In the entries below, find the line with "Task: Expand the chevron beside English" and the line with "This screenshot has height=379, width=703.". Return those two lines and all lines between them, exactly.

RECORD EXTRACTS Start Marker

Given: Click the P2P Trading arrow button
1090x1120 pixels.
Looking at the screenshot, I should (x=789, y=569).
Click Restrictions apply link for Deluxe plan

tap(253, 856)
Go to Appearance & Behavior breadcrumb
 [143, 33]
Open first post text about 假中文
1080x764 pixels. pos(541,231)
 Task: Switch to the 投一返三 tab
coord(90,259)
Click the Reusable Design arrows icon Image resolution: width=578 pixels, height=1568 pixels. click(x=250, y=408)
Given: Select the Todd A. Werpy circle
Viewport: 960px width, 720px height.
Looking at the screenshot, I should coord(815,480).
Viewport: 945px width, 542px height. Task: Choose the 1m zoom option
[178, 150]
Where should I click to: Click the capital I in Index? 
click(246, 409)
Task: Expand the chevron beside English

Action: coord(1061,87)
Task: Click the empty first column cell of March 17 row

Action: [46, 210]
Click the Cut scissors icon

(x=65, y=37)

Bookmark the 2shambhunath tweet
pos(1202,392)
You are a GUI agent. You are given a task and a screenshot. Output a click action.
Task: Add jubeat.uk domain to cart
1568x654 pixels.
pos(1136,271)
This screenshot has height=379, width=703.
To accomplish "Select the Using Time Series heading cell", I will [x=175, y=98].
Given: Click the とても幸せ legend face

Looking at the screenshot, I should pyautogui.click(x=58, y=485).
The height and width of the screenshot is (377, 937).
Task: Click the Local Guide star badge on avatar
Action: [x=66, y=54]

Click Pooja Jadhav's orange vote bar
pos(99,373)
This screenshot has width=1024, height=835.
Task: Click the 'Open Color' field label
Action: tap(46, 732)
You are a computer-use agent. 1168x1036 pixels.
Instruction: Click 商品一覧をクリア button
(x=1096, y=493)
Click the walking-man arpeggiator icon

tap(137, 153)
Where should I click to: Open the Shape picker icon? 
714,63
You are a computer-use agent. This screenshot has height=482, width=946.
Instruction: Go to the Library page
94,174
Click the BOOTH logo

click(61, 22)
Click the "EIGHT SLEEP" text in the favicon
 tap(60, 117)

RECORD EXTRACTS End Marker

■ ANSWER TO THE EXERCISE:
Task: Expand the chevron beside English

Action: coord(1061,87)
Task: Click the empty first column cell of March 17 row

Action: [46, 210]
Click the Cut scissors icon

(x=65, y=37)

Bookmark the 2shambhunath tweet
pos(1202,392)
You are a GUI agent. You are given a task and a screenshot. Output a click action.
Task: Add jubeat.uk domain to cart
1568x654 pixels.
pos(1136,271)
This screenshot has height=379, width=703.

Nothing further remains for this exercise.